= WHAT IS BEING ASKED =
All of the records below need to be returned exactly.

= DATA EXTRACTS =
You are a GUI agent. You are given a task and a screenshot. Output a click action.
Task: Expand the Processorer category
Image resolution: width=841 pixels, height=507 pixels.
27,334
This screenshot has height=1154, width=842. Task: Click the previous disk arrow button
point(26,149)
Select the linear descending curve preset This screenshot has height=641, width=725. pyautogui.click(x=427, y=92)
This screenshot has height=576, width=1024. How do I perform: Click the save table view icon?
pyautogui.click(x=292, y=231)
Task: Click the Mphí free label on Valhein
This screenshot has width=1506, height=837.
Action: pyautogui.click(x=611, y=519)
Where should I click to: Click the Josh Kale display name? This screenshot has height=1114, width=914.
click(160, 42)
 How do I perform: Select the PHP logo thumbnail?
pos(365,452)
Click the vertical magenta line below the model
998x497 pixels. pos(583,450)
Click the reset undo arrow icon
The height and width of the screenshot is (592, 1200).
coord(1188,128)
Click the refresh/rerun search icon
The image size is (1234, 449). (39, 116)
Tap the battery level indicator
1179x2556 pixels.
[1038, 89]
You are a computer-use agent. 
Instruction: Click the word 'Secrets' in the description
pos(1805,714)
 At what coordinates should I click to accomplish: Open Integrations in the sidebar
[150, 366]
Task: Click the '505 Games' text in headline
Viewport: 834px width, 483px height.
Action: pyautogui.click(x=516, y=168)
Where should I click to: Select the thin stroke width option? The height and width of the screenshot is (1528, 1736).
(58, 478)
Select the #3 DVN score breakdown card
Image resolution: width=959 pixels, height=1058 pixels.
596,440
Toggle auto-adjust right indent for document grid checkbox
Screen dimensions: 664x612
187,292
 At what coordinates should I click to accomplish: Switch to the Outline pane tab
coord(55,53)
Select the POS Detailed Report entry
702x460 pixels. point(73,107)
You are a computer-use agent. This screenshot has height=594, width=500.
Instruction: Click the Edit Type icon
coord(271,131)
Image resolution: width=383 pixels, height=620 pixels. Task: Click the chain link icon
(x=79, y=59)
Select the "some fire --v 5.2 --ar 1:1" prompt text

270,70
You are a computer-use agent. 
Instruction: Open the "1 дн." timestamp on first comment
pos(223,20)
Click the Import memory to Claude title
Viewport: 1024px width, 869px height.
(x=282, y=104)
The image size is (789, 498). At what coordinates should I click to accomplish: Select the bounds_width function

= ANSWER TO THE PROBLEM =
You are a GUI agent. You are given a task and a screenshot. Output a click action.
Task: Expand the Processorer category
Image resolution: width=841 pixels, height=507 pixels.
27,334
This screenshot has height=1154, width=842. Task: Click the previous disk arrow button
point(26,149)
Select the linear descending curve preset This screenshot has height=641, width=725. pyautogui.click(x=427, y=92)
This screenshot has height=576, width=1024. How do I perform: Click the save table view icon?
pyautogui.click(x=292, y=231)
Task: Click the Mphí free label on Valhein
This screenshot has width=1506, height=837.
Action: pyautogui.click(x=611, y=519)
Where should I click to: Click the Josh Kale display name? This screenshot has height=1114, width=914.
click(160, 42)
 How do I perform: Select the PHP logo thumbnail?
pos(365,452)
Click the vertical magenta line below the model
998x497 pixels. pos(583,450)
Click the reset undo arrow icon
The height and width of the screenshot is (592, 1200).
coord(1188,128)
Click the refresh/rerun search icon
The image size is (1234, 449). (39, 116)
Tap the battery level indicator
1179x2556 pixels.
[1038, 89]
You are a computer-use agent. 
Instruction: Click the word 'Secrets' in the description
pos(1805,714)
 At what coordinates should I click to accomplish: Open Integrations in the sidebar
[150, 366]
Task: Click the '505 Games' text in headline
Viewport: 834px width, 483px height.
Action: pyautogui.click(x=516, y=168)
Where should I click to: Select the thin stroke width option? The height and width of the screenshot is (1528, 1736).
(58, 478)
Select the #3 DVN score breakdown card
Image resolution: width=959 pixels, height=1058 pixels.
596,440
Toggle auto-adjust right indent for document grid checkbox
Screen dimensions: 664x612
187,292
 At what coordinates should I click to accomplish: Switch to the Outline pane tab
coord(55,53)
Select the POS Detailed Report entry
702x460 pixels. point(73,107)
You are a computer-use agent. This screenshot has height=594, width=500.
Instruction: Click the Edit Type icon
coord(271,131)
Image resolution: width=383 pixels, height=620 pixels. Task: Click the chain link icon
(x=79, y=59)
Select the "some fire --v 5.2 --ar 1:1" prompt text

270,70
You are a computer-use agent. 
Instruction: Open the "1 дн." timestamp on first comment
pos(223,20)
Click the Import memory to Claude title
Viewport: 1024px width, 869px height.
(x=282, y=104)
The image size is (789, 498). At what coordinates should I click to accomplish: Select the bounds_width function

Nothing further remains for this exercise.